_TASK BRIEF_
For the data below, say how many lines contain "agent". Only the number should be given.

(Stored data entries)
• • • •

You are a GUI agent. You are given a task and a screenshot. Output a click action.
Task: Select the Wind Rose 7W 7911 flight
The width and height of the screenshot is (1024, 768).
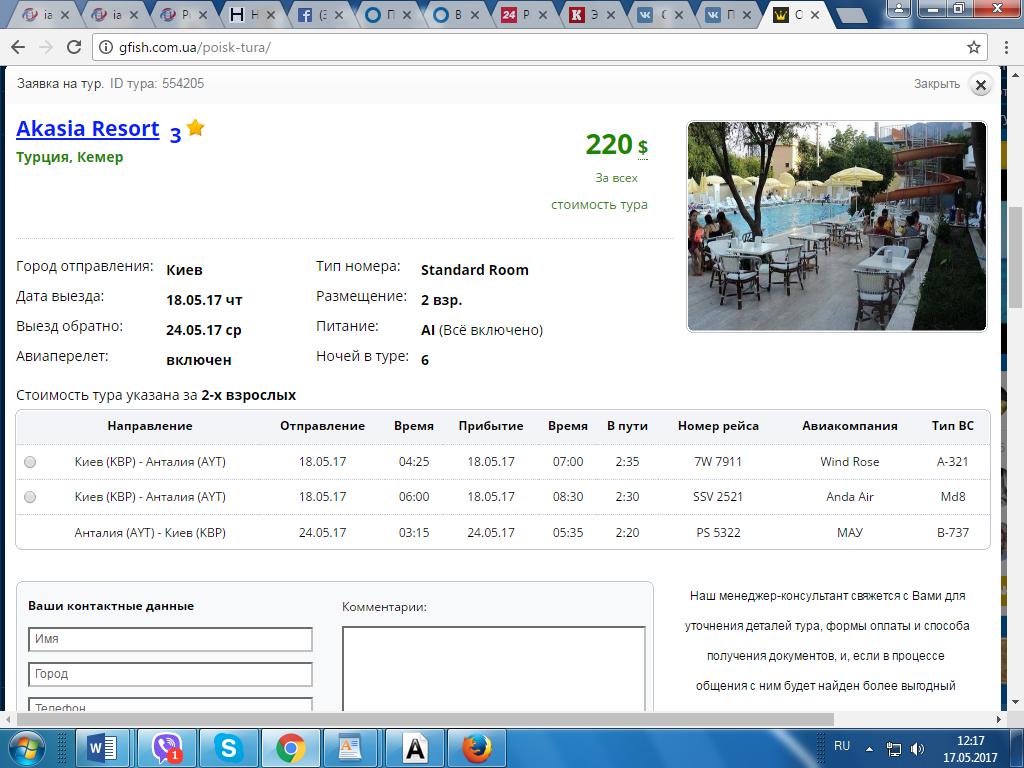click(x=30, y=462)
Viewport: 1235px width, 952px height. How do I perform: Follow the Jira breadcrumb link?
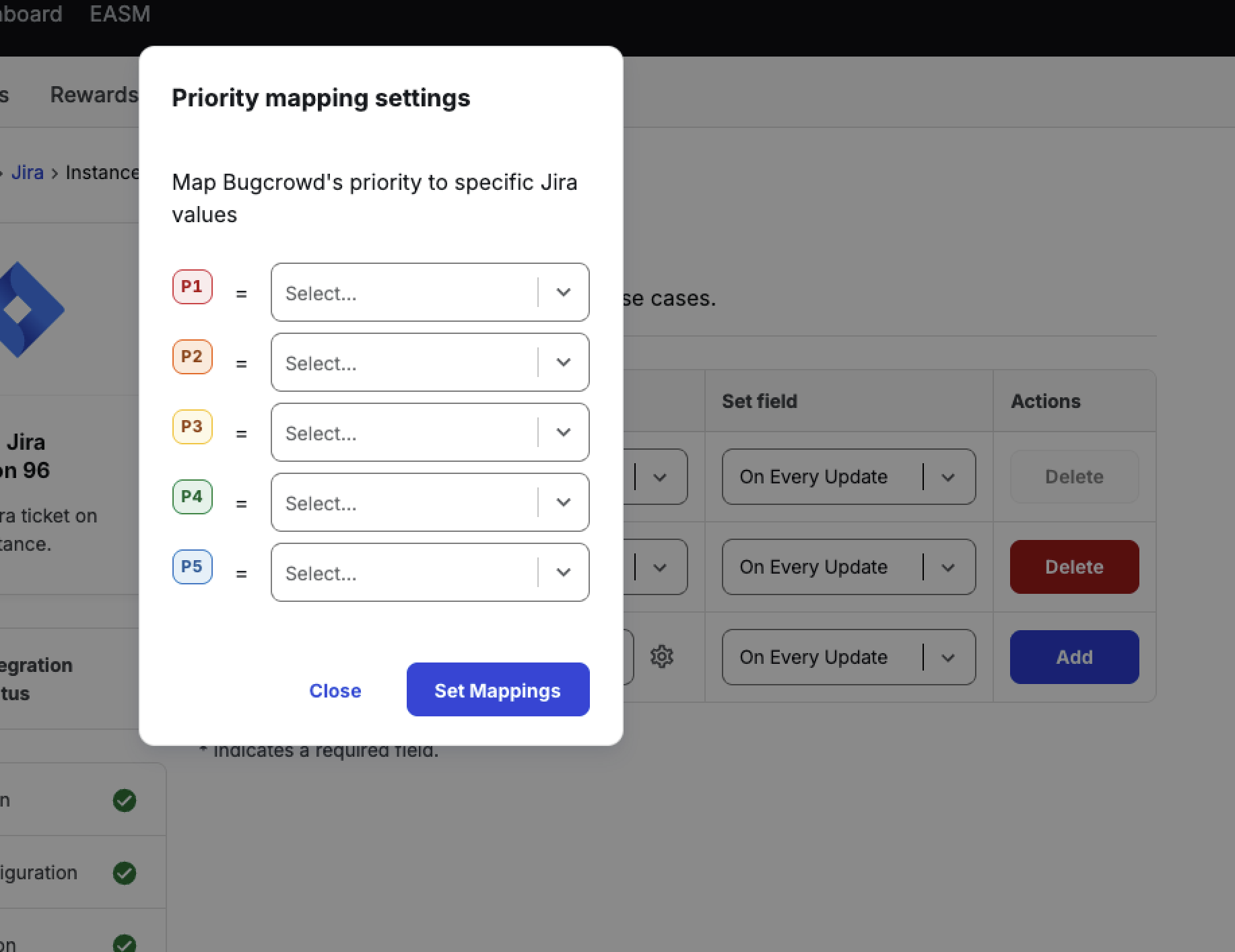(28, 173)
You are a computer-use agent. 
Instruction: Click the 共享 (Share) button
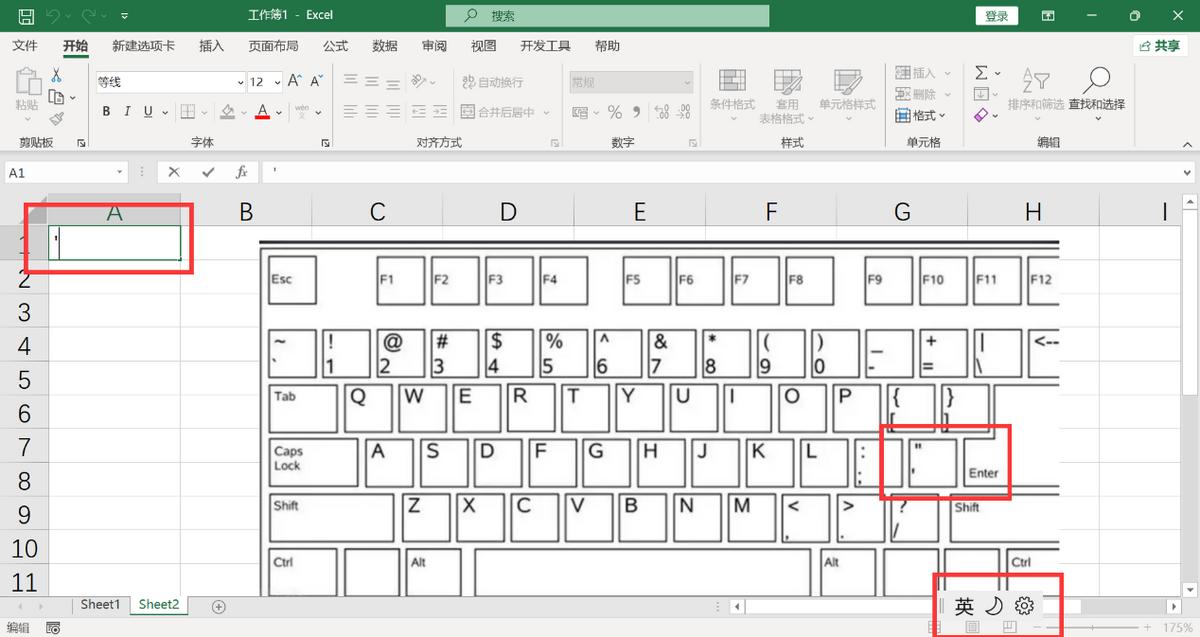(1160, 46)
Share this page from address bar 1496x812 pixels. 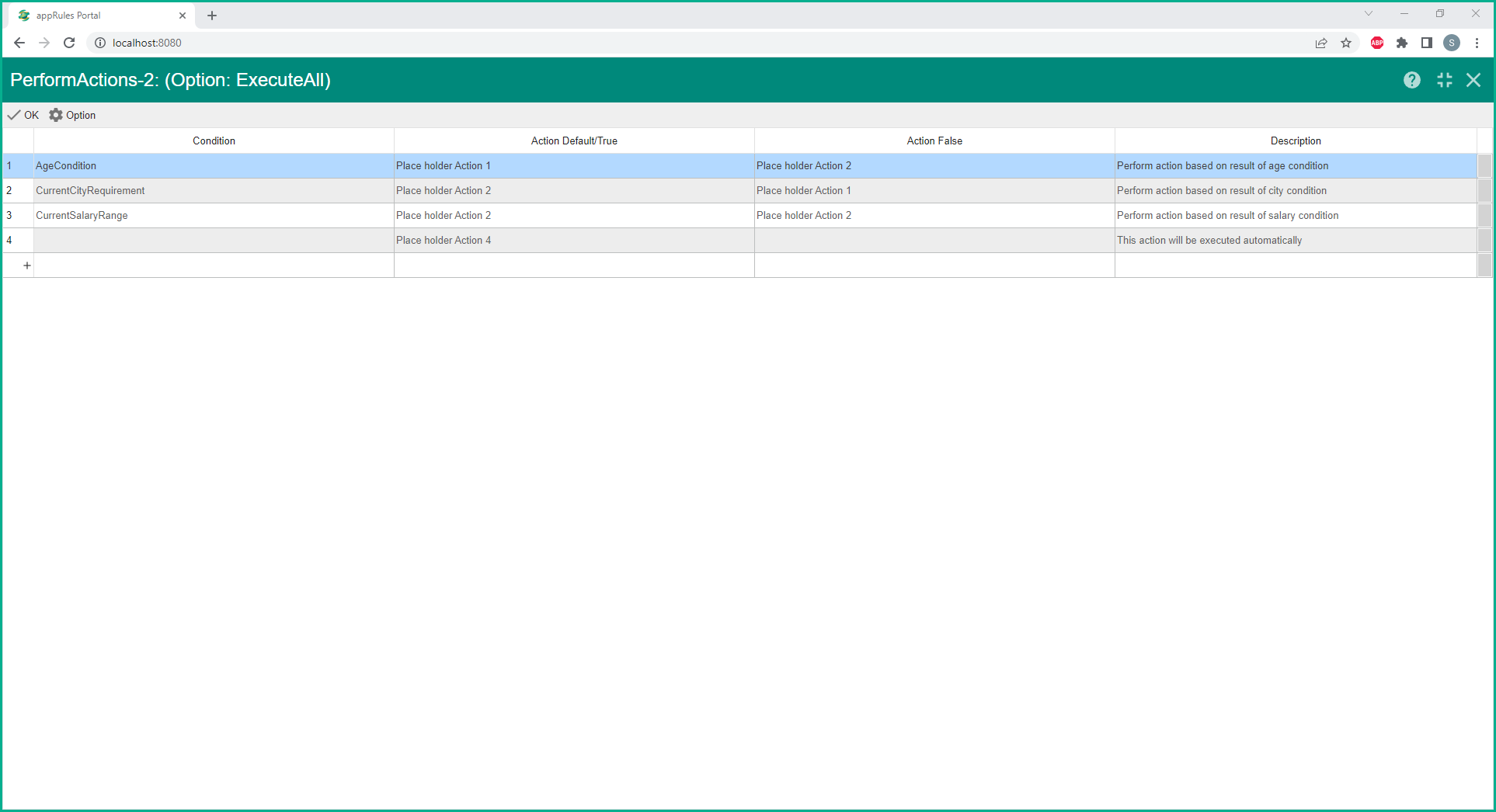pos(1320,43)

• • • •

_TASK RESPONSE_
2